• [Task requirements]
Look through the entries below and count the lines that contain "click". Reply with that number only.

• [Saved entries]

*** Begin section ***

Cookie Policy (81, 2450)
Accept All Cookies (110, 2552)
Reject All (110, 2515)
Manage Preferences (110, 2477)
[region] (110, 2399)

*** End section ***
*** Begin section ***

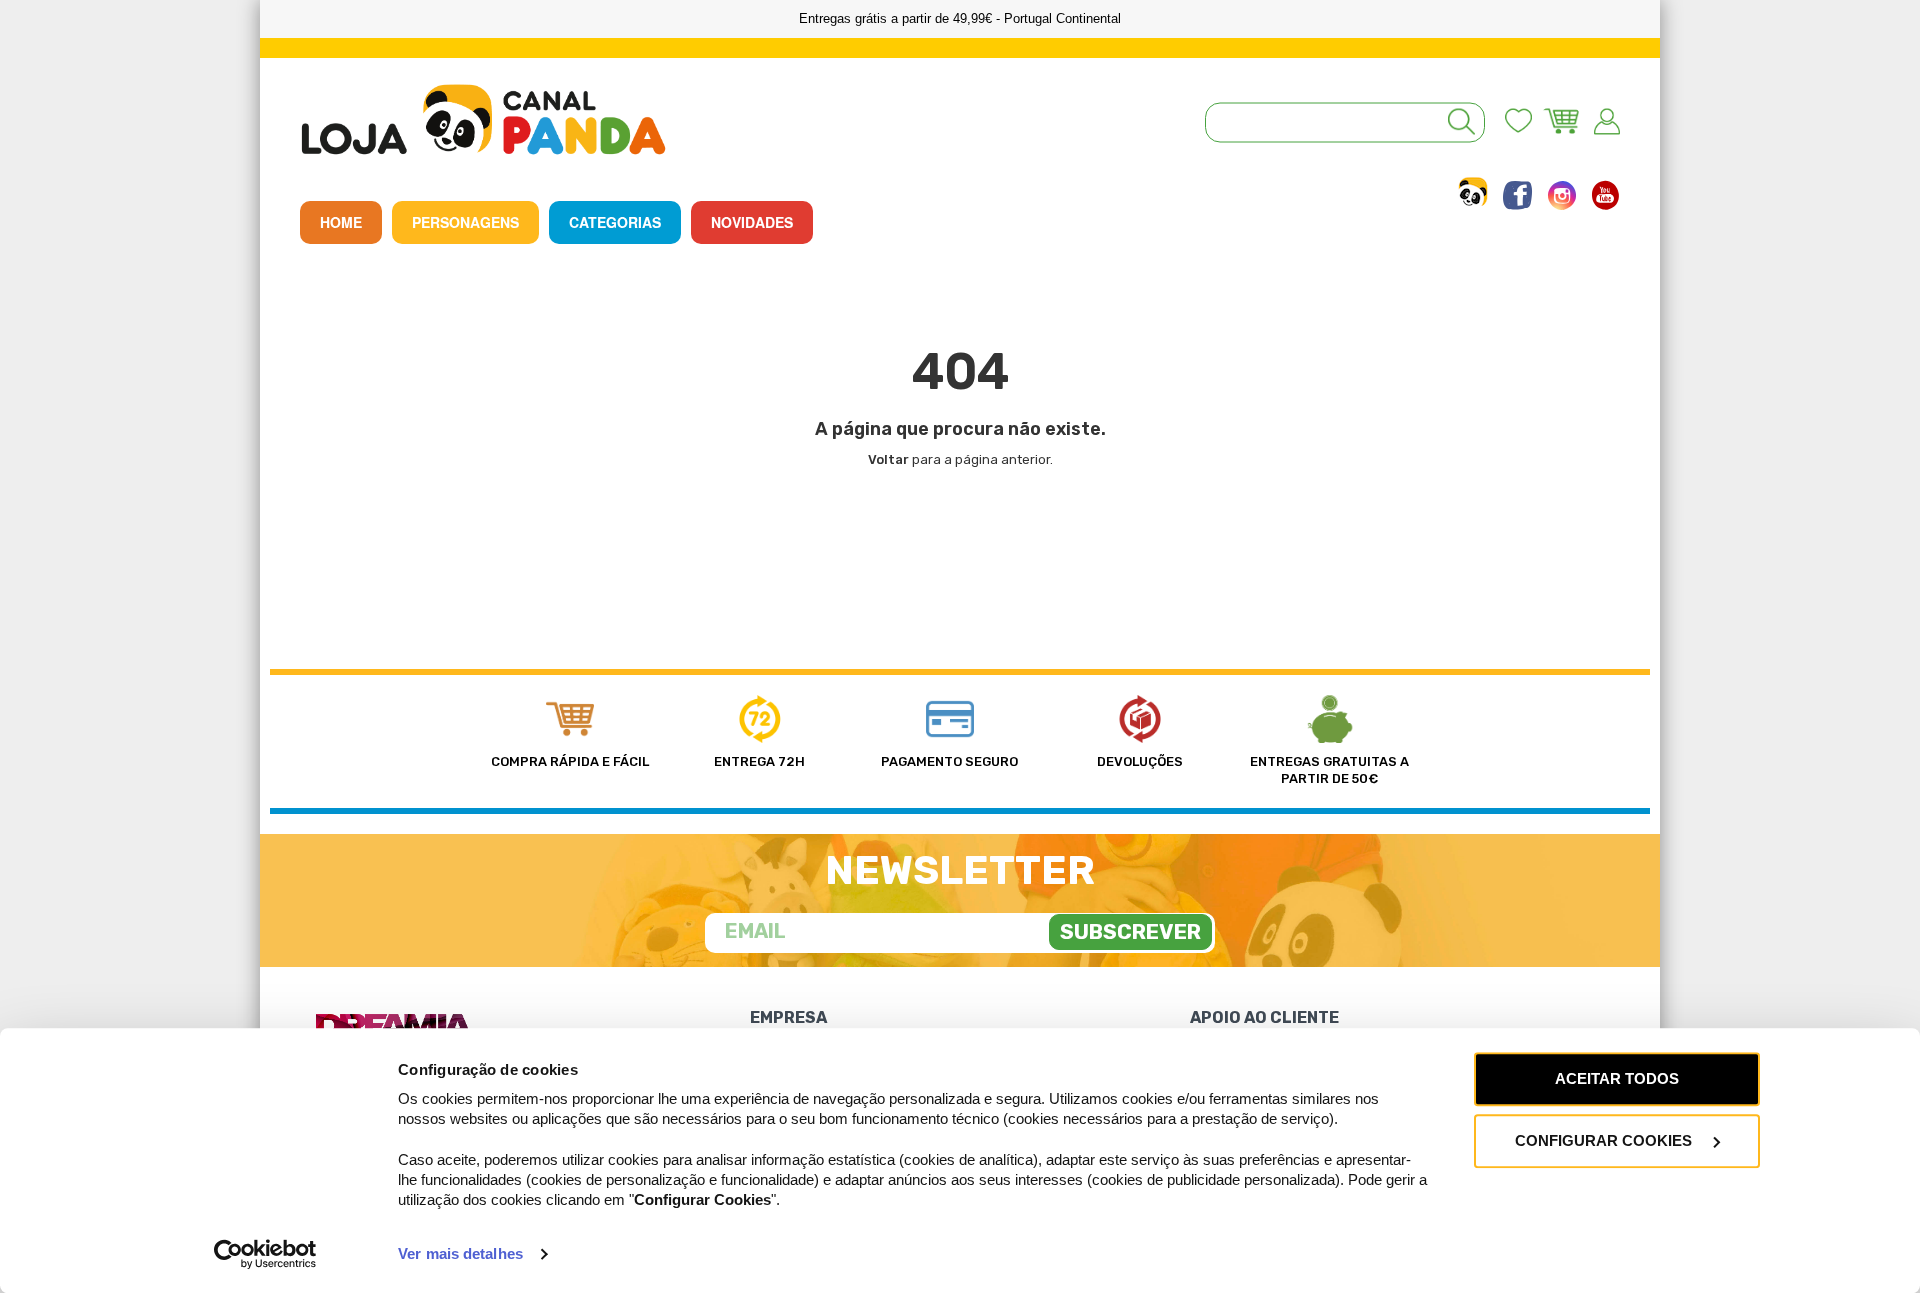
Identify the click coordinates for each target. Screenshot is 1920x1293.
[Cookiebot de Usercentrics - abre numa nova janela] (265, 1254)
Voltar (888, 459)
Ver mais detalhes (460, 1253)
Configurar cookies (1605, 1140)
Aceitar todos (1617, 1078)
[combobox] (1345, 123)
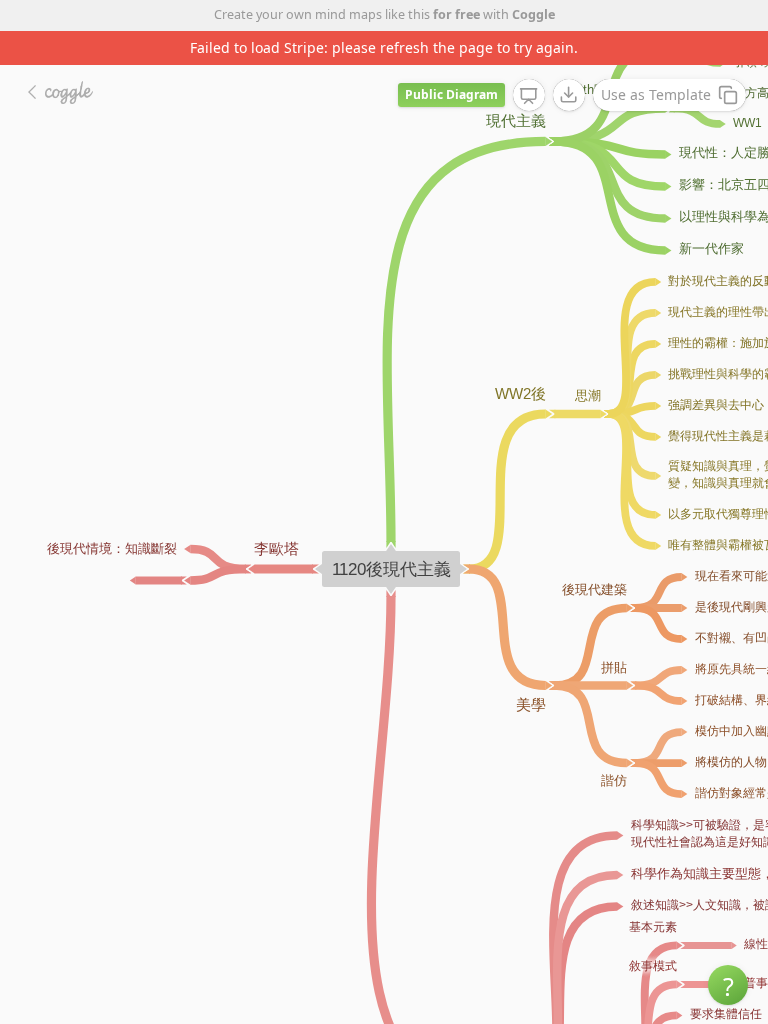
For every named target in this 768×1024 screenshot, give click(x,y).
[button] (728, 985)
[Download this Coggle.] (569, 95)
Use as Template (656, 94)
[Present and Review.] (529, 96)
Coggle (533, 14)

*** End section ***

• [Task output]
2